Some of those mines still floated in place. Some of the ones that had been moored came loose with the passage of years and drifted free, a menace to navigation. Fishing boats and the occasional freighter blew up and sank with all hands. Finding mines and disposing of them had kept the Navy hopping since the end of the war.
And how long would it be before the Navy stopped sweeping for mines and started laying them again? George didn’t like the headlines coming out of the states that had changed hands between the CSA and the USA. President Smith was loudly declaring he’d removed the last reasons for war on the North American continent. George hoped he was right. As far as he could see, everybody hoped the president was right.

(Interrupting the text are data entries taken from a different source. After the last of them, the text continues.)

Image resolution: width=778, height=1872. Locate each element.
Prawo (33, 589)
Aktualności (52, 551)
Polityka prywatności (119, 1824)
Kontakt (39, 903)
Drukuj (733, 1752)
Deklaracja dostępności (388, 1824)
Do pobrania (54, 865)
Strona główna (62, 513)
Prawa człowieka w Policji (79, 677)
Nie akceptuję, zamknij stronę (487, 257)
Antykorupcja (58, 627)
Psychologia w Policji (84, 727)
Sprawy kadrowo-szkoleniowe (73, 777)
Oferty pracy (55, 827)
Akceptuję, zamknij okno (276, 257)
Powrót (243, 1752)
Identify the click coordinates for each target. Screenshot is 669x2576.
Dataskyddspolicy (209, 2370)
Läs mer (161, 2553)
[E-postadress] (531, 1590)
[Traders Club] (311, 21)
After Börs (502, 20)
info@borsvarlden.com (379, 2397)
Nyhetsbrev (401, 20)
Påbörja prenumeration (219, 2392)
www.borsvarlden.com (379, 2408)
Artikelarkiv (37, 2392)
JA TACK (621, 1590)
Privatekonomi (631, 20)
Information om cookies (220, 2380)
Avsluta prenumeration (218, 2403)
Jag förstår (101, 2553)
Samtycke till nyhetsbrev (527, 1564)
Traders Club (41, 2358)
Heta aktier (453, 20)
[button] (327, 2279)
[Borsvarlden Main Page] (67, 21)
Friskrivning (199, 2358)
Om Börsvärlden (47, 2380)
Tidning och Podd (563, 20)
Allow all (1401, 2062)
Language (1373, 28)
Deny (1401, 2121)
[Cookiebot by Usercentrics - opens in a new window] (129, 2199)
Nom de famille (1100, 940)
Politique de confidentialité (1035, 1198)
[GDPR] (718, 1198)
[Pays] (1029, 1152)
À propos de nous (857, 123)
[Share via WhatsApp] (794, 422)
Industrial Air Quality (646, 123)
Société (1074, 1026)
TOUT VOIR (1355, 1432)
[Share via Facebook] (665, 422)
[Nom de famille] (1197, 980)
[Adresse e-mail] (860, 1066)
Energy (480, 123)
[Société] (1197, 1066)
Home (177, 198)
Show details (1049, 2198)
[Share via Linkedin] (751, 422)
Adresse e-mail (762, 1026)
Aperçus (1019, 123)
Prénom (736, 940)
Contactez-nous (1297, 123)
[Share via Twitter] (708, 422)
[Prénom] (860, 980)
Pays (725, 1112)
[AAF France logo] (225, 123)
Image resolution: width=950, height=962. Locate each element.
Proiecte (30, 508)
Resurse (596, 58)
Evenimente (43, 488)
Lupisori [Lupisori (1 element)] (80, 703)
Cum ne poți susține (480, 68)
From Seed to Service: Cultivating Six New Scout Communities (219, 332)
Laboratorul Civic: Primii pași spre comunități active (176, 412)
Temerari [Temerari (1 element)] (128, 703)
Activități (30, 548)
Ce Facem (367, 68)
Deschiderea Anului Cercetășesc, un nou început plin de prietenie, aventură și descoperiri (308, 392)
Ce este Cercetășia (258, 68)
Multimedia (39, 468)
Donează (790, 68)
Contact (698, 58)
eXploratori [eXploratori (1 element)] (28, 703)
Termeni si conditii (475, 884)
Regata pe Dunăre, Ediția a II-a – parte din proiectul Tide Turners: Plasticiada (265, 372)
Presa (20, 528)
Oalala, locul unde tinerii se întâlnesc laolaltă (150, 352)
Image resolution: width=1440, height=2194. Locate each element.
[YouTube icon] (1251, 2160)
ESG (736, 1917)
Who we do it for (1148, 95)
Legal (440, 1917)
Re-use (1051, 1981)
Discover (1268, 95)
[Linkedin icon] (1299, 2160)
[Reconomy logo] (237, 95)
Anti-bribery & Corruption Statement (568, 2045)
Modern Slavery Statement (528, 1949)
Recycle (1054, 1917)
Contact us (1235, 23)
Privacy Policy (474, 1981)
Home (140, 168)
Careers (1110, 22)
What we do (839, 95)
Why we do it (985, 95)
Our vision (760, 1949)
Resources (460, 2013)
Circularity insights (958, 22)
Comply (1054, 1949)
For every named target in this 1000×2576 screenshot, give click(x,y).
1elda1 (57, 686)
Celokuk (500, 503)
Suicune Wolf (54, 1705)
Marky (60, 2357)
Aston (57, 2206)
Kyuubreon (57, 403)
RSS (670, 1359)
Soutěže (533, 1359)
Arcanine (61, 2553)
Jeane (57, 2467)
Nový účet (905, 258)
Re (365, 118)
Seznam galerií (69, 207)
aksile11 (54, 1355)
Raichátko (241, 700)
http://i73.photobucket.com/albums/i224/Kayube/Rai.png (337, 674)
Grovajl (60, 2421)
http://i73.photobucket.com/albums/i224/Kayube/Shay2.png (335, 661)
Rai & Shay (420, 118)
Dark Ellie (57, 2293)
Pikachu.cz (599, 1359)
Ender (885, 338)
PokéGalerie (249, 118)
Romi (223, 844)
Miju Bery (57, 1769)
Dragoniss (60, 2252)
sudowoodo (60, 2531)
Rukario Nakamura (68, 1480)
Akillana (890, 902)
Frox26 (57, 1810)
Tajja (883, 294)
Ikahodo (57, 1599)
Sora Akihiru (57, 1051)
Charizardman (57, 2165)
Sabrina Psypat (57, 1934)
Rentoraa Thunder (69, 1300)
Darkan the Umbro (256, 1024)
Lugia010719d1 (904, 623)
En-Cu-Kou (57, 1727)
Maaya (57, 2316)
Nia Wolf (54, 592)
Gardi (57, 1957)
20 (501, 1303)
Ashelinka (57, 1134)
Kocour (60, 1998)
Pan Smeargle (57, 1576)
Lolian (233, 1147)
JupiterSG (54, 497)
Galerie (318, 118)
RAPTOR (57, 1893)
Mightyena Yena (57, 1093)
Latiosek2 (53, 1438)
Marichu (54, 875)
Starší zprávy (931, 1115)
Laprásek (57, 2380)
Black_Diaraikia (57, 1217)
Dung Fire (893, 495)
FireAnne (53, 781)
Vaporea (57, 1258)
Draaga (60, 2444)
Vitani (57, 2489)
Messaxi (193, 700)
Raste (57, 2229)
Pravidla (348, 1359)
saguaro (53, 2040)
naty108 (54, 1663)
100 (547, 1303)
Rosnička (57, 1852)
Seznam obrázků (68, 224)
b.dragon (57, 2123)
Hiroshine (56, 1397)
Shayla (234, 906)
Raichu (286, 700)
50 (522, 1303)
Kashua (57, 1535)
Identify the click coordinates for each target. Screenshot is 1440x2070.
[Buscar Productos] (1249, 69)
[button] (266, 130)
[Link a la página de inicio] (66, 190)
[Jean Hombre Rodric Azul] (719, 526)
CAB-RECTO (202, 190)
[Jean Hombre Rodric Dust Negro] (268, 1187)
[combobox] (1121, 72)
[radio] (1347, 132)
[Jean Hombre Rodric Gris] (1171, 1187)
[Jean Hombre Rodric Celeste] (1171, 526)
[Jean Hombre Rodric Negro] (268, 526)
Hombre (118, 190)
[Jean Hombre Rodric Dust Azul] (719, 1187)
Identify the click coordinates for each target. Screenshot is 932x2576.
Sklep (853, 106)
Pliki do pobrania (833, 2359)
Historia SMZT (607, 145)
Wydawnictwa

Gulls glided along overhead. They always followed fishing boats, hoping for handouts from the garbage and offal that went over the side. They did better when the boats were farther out to sea and actually fishing, but that didn’t keep them from being optimistic whenever they saw fishermen.
George stopped in the cramped little galley for a mug of coffee. He took it up to the
Sweet Sue
’s bow and drank it there. The hot, sweet, creamy brew and the fresh breeze from the fishing boat’s passage helped submerge the last of his headache. His cure wasn’t so drastic as Johnny O’Shea’s, but he hadn’t hurt himself so badly the night before, either.
Going out to the Grand Bank was a long haul. Once the ocean surrounded the
Sweet Sue
on all sides, she might not have been moving at all. No landscape changed to prove she was. Every so often, she would pass an inbound fishing boat. Captain Albert would get on the wireless then, doing his best to find out exactly where the fish were biting best.
When my old man went to sea, his boat didn’t even have wireless,
George thought. He remembered his mother saying his father hadn’t know that crazy Serb had blown up the Austrian archduke till he got back to T Wharf after a fishing trip. And when a Confederate commerce raider captured him and sank his boat, his skipper back then hadn’t been able to yell for help. He’d been interned in North Carolina for months before the Confederates finally let him go.
On George’s first night in the tiny, cramped bunk up at the bow, he tossed and turned and slept very badly. He always did his first night at sea. He’d got used to a bed that didn’t shift under him, to one where he could roll over without falling out, to one where he could sit up suddenly without banging his head—hell, to one with Connie in it, sweet and warm and mostly willing. He knew he’d be all right tomorrow, but tonight was tough.
More coffee persuaded his eyes they really did want to stay open the next morning. He poured in the cream as if there were no tomorrow. So did everybody else. Even on ice, it wouldn’t stay fresh through the cruise, so they enjoyed it while they could. By the same token, Davey Hatton did up enormous plates of scrambled eggs for the fishermen.